O Superior Tribunal de Justiça (STJ) tem jurisprudência firmada no sentido de que o inadimplemento da fiança por impossibilidade financeira do réu não tem o condão de autorizar, por si só, a prisão preventiva.

Com base neste entendimento, o ministro Joel Ilan Paciornik concedeu habeas corpos, de ofício, a um réu preso no âmbito da Operação Alcatraz que alega não ter condições financeiras para recolher a fiança arbitrada em R$ 50 mil imposta como condição para o relaxamento da prisão preventiva domiciliar.

Inicialmente, o TRF4 havia reconhecido a ausência de “periculum libertatis” e concedido habeas corpus mediante a imposição de medidas cautelares e ao pagamento de R$ 400 mil a título de fiança, valor que posteriormente foi reduzido. O réu, contudo, alegou não possuir recursos para depositar nem mesmo os R$ 50 mil.

O pedido de ordem de habeas corpus foi formulado em face de acórdão do tribunal que denegou a revogação da prisão sob a alegação de que o réu e sua esposa mantêm “patrimônio oculto”, supostamente fruto de atos de corrupção em órgãos da administração pública estadual.

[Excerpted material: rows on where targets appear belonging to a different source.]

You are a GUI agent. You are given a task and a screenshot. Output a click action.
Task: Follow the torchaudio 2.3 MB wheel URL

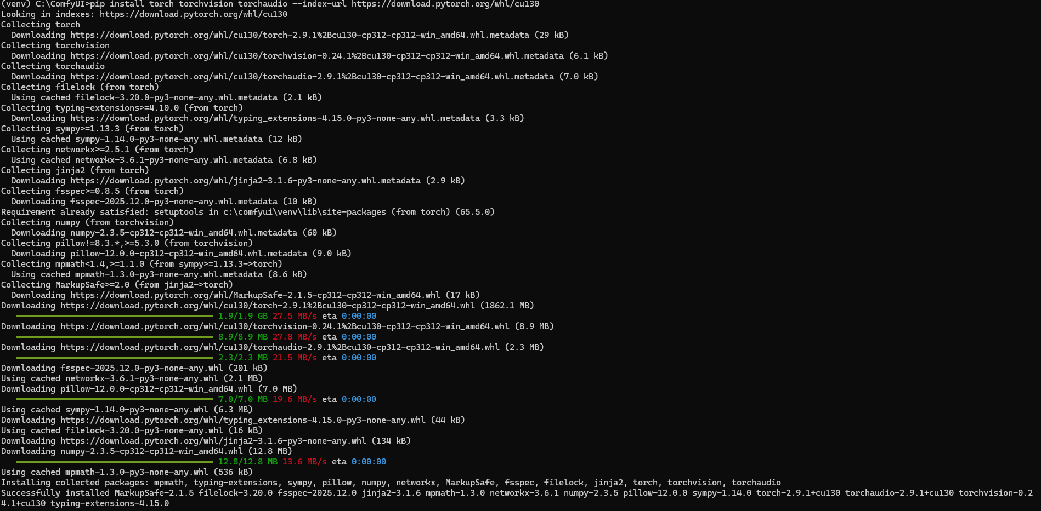point(280,347)
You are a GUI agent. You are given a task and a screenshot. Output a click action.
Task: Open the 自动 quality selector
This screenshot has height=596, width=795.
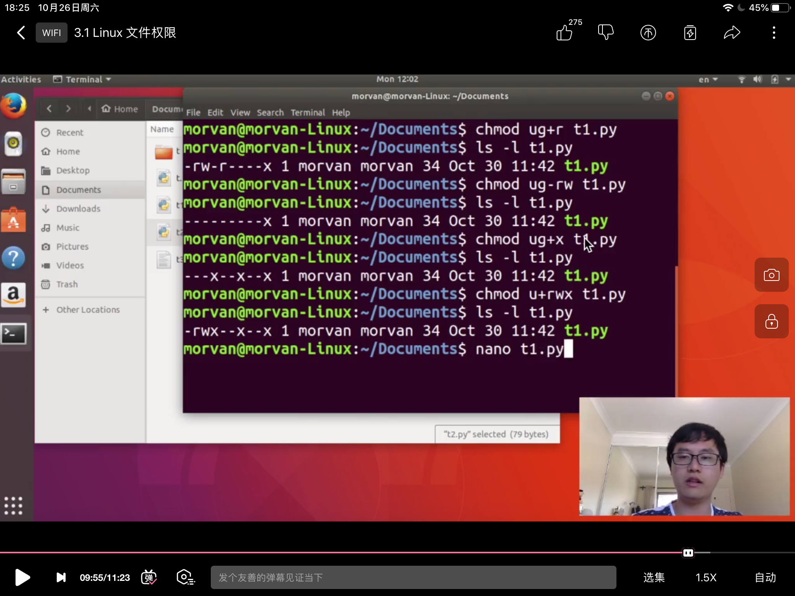click(x=765, y=577)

No STJ, a defesa alegou, entre outros pontos, que a justificativa para a manutenção da prisão estava sustentada em “mera ilação”, já que não foram apresentadas provas da alegada ocultação de bens. Acrescentou, ainda, que “o paciente é hipossuficiente e que a empresa da qual é proprietário não está mais em funcionamento, possuindo passivo financeiro que também não tem condições de arcar com o pagamento da fiança”.

Ao analisar o caso, o ministro citou vários julgados da corte, entre eles um que considerou, em caso semelhante, “irrazoável manter o réu preso cautelarmente apenas em razão do não pagamento de fiança, mormente porque já reconhecida a possibilidade de concessão da liberdade provisória”.

O ministro também registrou, em seu voto, parecer do Ministério Público Federal juntado aos autos. Na manifestação, o representante da Procuradoria-Geral da República conclui que “quando evidenciado que não há o pagamento de fiança, a manutenção da prisão preventiva não deve permanecer somente pela referida restrição econômica.”

Nesse sentido, decidiu Paciornik:

[…]

Como se vê, uma vez reconhecida a ausência do periculum libertatis pelo Tribunal a quo, a imposição de medidas cautelares revela-se ilegal por carecer de fundamentação idônea. Ante o exposto, não conheço do presente habeas corpus, contudo, concedo a ordem de ofício para afastar o pagamento de fiança e demais medidas cautelares impostas pelo Tribunal Regional Federal da 4ª Região.